<<<<
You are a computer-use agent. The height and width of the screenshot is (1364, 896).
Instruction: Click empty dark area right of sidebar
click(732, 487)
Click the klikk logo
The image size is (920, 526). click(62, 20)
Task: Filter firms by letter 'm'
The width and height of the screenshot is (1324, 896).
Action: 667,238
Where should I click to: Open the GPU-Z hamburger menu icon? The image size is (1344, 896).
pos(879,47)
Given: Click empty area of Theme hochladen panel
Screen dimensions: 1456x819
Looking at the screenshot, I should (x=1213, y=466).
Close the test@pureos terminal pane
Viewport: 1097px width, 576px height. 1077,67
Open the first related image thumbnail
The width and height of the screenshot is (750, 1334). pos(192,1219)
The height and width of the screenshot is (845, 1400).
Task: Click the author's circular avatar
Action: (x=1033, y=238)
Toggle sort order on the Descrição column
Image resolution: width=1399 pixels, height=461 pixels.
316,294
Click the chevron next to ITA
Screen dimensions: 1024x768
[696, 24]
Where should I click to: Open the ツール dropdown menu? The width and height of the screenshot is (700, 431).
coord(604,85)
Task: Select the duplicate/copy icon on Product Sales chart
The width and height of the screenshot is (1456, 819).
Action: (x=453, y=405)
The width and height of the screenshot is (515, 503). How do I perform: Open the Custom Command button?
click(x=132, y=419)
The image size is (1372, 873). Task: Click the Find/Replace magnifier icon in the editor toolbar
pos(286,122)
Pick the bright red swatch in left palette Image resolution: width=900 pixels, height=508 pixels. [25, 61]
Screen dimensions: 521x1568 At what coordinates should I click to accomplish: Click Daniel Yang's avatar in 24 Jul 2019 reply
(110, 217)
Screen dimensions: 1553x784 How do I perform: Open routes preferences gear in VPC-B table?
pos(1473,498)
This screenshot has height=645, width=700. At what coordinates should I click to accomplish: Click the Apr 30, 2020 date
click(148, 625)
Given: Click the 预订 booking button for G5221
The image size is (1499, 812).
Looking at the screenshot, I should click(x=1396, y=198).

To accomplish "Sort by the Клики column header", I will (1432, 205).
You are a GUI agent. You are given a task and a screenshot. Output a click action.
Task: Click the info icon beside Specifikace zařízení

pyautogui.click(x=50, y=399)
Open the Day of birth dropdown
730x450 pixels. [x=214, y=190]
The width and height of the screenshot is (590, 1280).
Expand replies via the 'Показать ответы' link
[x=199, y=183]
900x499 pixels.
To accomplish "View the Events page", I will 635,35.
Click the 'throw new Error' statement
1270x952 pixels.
>>>>
### Set problem
Convert every line of the listing above into a JSON list of strings, one string per line, leaving out the blank lines.

### Result
[
  "You are a computer-use agent. The height and width of the screenshot is (1364, 896).",
  "Instruction: Click empty dark area right of sidebar",
  "click(732, 487)",
  "Click the klikk logo",
  "The image size is (920, 526). click(62, 20)",
  "Task: Filter firms by letter 'm'",
  "The width and height of the screenshot is (1324, 896).",
  "Action: 667,238",
  "Where should I click to: Open the GPU-Z hamburger menu icon? The image size is (1344, 896).",
  "pos(879,47)",
  "Given: Click empty area of Theme hochladen panel",
  "Screen dimensions: 1456x819",
  "Looking at the screenshot, I should (x=1213, y=466).",
  "Close the test@pureos terminal pane",
  "Viewport: 1097px width, 576px height. 1077,67",
  "Open the first related image thumbnail",
  "The width and height of the screenshot is (750, 1334). pos(192,1219)",
  "The height and width of the screenshot is (845, 1400).",
  "Task: Click the author's circular avatar",
  "Action: (x=1033, y=238)",
  "Toggle sort order on the Descrição column",
  "Image resolution: width=1399 pixels, height=461 pixels.",
  "316,294",
  "Click the chevron next to ITA",
  "Screen dimensions: 1024x768",
  "[696, 24]",
  "Where should I click to: Open the ツール dropdown menu? The width and height of the screenshot is (700, 431).",
  "coord(604,85)",
  "Task: Select the duplicate/copy icon on Product Sales chart",
  "The width and height of the screenshot is (1456, 819).",
  "Action: (x=453, y=405)",
  "The width and height of the screenshot is (515, 503). How do I perform: Open the Custom Command button?",
  "click(x=132, y=419)",
  "The image size is (1372, 873). Task: Click the Find/Replace magnifier icon in the editor toolbar",
  "pos(286,122)",
  "Pick the bright red swatch in left palette Image resolution: width=900 pixels, height=508 pixels. [25, 61]",
  "Screen dimensions: 521x1568 At what coordinates should I click to accomplish: Click Daniel Yang's avatar in 24 Jul 2019 reply",
  "(110, 217)",
  "Screen dimensions: 1553x784 How do I perform: Open routes preferences gear in VPC-B table?",
  "pos(1473,498)",
  "This screenshot has height=645, width=700. At what coordinates should I click to accomplish: Click the Apr 30, 2020 date",
  "click(148, 625)",
  "Given: Click the 预订 booking button for G5221",
  "The image size is (1499, 812).",
  "Looking at the screenshot, I should click(x=1396, y=198).",
  "To accomplish \"Sort by the Клики column header\", I will (1432, 205).",
  "You are a GUI agent. You are given a task and a screenshot. Output a click action.",
  "Task: Click the info icon beside Specifikace zařízení",
  "pyautogui.click(x=50, y=399)",
  "Open the Day of birth dropdown",
  "730x450 pixels. [x=214, y=190]",
  "The width and height of the screenshot is (590, 1280).",
  "Expand replies via the 'Показать ответы' link",
  "[x=199, y=183]",
  "900x499 pixels.",
  "To accomplish \"View the Events page\", I will 635,35.",
  "Click the 'throw new Error' statement",
  "1270x952 pixels."
]